The doctrine of continuing mandamus, first propounded in a case in the late 1970s, has been discussed and dealt with in the respective cases of Vineet Narain v. Union of India and Bandhua Mukti Morcha v. Union of India & Ors. It
has been applied to cleaning the air around the Taj Mahal and the waters of the Ganga, and to mitigate travel conditions in commuter trains and road surface, traffic & vehicle conditions, in cities. As it essentially seeks to directly control the bureaucracy, bypassing the political regime, it has met with both, gradual success and stiff resistance, in India.

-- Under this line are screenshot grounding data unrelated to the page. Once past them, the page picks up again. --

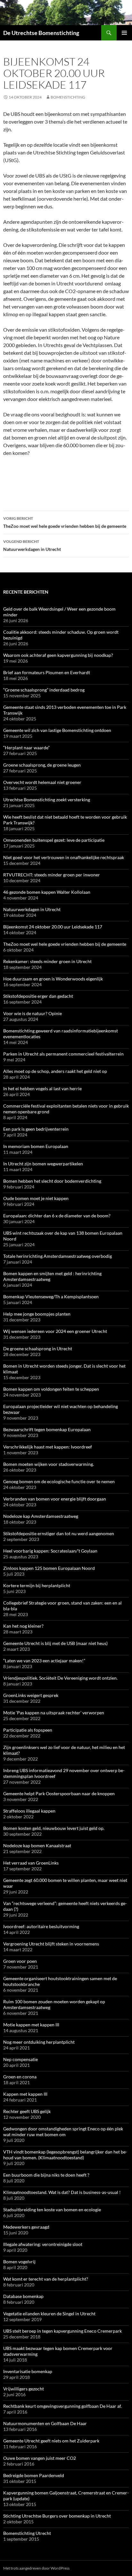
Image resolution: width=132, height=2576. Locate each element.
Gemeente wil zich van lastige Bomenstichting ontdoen (57, 730)
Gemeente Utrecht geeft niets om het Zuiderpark (51, 2440)
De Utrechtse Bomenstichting (41, 32)
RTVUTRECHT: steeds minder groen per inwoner (51, 874)
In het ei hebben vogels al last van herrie (42, 1088)
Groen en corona (20, 2076)
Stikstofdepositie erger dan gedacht (38, 996)
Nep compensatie (20, 2059)
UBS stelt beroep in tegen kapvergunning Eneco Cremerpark (62, 2331)
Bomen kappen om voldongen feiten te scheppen (51, 1389)
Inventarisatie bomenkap (27, 2371)
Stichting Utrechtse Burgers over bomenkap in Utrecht (57, 2516)
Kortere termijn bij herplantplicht (36, 1585)
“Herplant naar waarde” (26, 747)
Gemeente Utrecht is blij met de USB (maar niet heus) (55, 1643)
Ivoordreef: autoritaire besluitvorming (41, 1926)
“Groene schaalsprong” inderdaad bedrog (44, 689)
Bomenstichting (68, 97)
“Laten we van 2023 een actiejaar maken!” (44, 1660)
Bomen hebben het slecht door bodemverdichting (52, 1181)
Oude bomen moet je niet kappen (36, 1198)
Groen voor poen (20, 1961)
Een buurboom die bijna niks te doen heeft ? (46, 2175)
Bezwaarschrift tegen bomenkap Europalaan (47, 1429)
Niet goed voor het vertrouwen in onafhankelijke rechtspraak (63, 857)
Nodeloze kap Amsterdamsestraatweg (40, 1516)
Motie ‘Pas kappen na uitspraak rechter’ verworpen (53, 1712)
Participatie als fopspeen (27, 1730)
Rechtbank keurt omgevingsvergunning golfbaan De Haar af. (62, 2406)
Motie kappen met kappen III (31, 2024)
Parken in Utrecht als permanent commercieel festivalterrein (63, 1054)
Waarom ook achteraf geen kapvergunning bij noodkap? (58, 655)
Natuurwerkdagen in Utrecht (32, 545)
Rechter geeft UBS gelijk (27, 2111)
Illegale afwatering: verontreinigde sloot (42, 2244)
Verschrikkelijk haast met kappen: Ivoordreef (47, 1446)
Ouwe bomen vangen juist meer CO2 (39, 2458)
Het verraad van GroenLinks (31, 1863)
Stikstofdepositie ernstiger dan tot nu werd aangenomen (58, 1533)
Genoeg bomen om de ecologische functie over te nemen (59, 1481)
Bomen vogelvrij (19, 2261)
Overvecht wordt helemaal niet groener (42, 782)
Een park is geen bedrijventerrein (36, 1129)
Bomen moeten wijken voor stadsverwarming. (48, 1464)
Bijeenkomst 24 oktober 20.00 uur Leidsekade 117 (52, 926)
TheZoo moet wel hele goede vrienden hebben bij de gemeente (64, 522)
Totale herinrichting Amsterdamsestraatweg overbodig (57, 1256)
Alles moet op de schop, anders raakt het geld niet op (55, 1071)
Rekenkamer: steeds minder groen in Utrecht (47, 961)
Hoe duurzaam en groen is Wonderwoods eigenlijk (53, 978)
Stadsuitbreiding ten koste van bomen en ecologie (52, 2209)
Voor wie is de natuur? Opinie (32, 1013)
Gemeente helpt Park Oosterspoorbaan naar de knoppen (59, 1793)
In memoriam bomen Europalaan (35, 1146)
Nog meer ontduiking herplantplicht (39, 2042)
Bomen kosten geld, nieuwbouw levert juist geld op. (53, 1828)
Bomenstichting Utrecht (27, 2533)
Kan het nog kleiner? (23, 1626)
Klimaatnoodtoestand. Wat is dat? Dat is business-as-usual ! (62, 2192)
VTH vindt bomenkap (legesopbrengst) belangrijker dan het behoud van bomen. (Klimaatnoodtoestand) (65, 2154)
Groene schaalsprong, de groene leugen (42, 765)
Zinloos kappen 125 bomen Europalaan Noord (49, 1568)
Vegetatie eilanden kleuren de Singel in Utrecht (49, 2313)
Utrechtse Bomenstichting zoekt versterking (46, 799)
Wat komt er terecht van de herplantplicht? (45, 2279)
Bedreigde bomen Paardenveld (33, 2475)
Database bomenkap (23, 2296)
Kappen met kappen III (25, 2094)
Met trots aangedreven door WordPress (36, 2568)
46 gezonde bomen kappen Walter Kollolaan (46, 892)
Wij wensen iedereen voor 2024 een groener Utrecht (55, 1331)
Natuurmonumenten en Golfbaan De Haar (45, 2423)
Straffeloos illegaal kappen (29, 1811)
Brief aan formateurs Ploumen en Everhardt (46, 672)
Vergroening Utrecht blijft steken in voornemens (51, 1943)
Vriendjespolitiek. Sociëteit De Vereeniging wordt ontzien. (60, 1678)
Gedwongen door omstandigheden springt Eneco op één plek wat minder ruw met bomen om (63, 2131)
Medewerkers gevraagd (26, 2227)
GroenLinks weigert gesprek (30, 1695)
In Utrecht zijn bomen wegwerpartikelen (43, 1163)
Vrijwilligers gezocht (23, 2388)
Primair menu (124, 32)
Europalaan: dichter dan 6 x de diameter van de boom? (57, 1215)
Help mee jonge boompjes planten (36, 1314)
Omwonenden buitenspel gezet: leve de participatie (53, 840)
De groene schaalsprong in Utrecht (37, 1348)
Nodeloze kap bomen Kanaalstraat (37, 1845)
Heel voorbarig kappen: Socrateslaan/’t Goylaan (50, 1550)
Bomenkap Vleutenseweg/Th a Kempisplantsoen (51, 1296)
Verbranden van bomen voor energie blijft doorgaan (54, 1498)
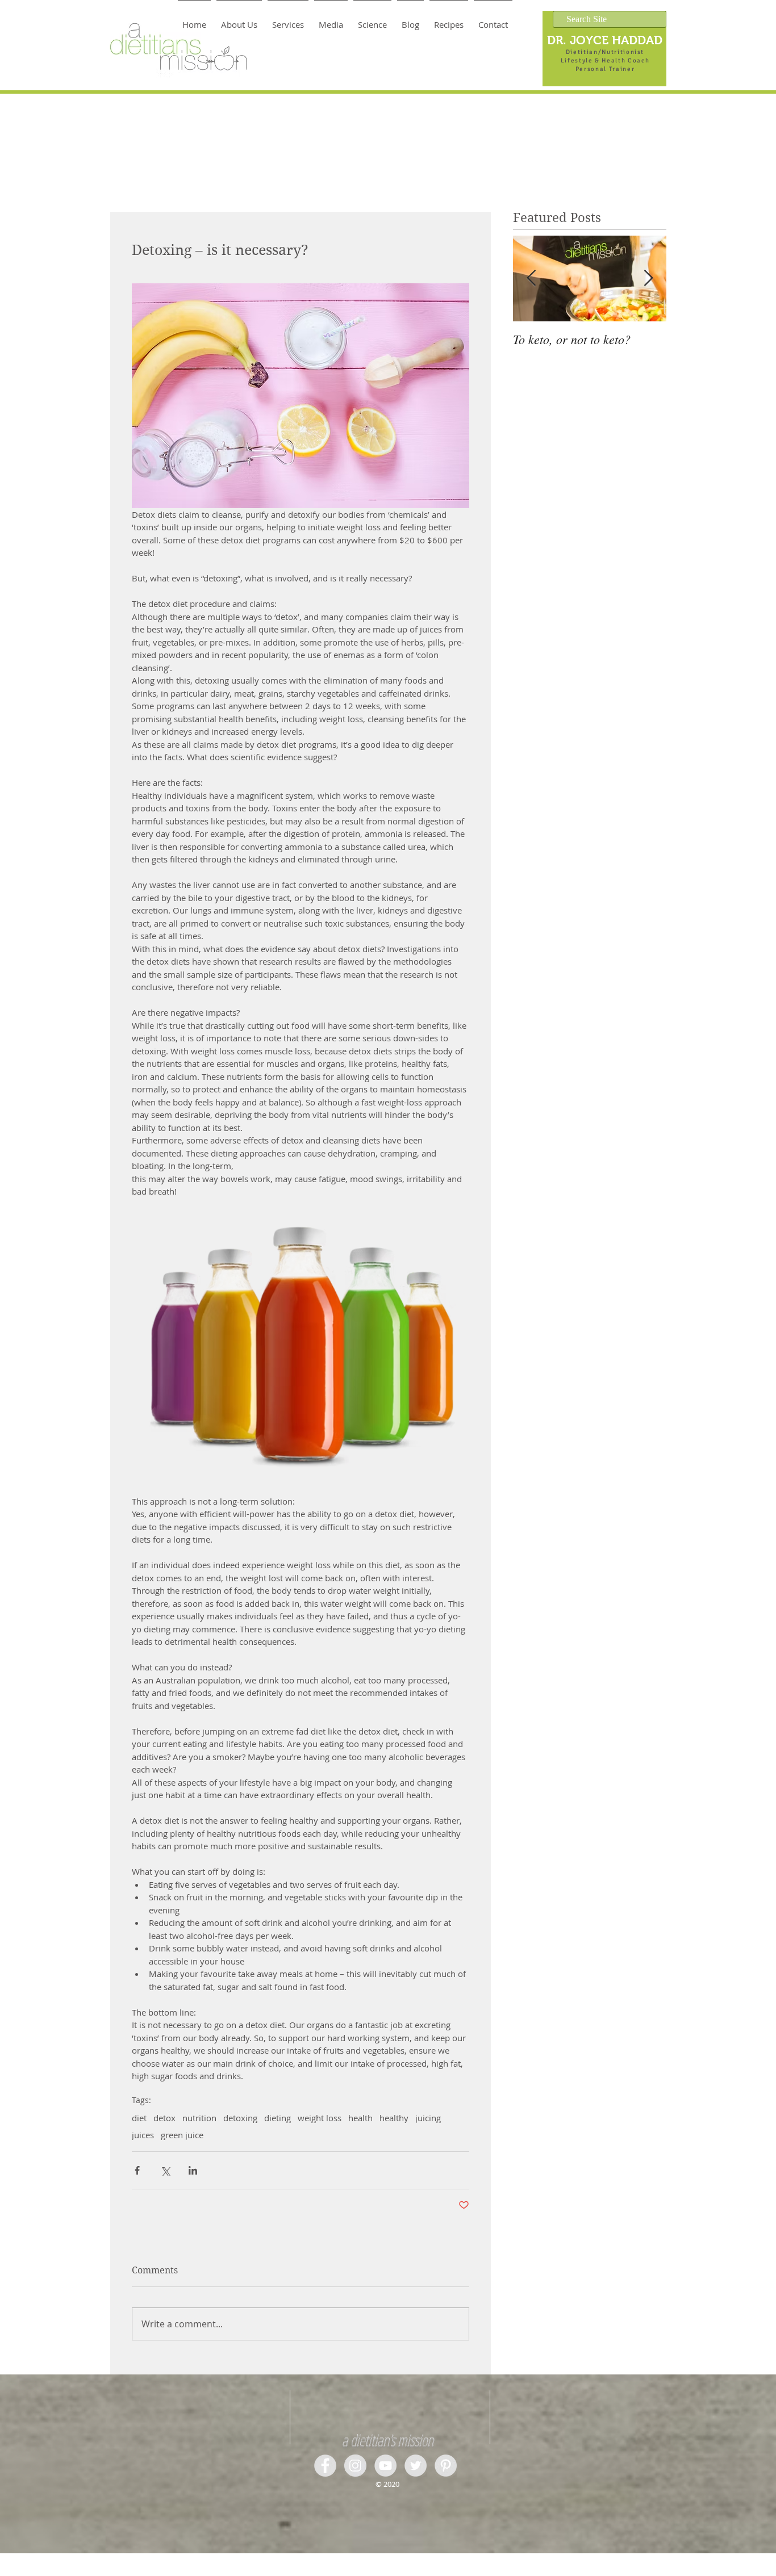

If a case, prima facie, cannot be made out against an accused in a charge sheet, it is to be closed and quickly submitted to the court.
The courts are not concerned with the accusations on merit, in such cases, but merely whether the agencies have investigated them expeditiously, and to their logical conclusion.

==Philippines==
The Manila Bay Case led to the formal placement of the procedural innovation of continuing mandamus in statute books in the Philippines, where it is being resorted to by litigants in other cases.

==South Africa==
The Constitutional Court of South Africa in 2002, recognised the need for structural interdicts in their supervisory jurisdiction, where declaratory orders go unheeded. This need should be coupled with a meaningful engagement of all the parties to the litigation in securing socio-economic rights.

==Canada==
Courts would give time to authorities for compliance, by suspending or delaying declarations of invalidity. In 2003, the Supreme Court of Canada in Doucet-Boudreau v Nova Scotia (Minister of Education) held that, in constitutional cases a court could keep the final outcome in a case pending in a post-judgment supervisory jurisdiction, and would not become functus officio.

==United States==
Structural injunction, formulated possibly first by American courts, has been applied to try remedy schools, prisons, environmental cleanup and traditional rights of indigenous people.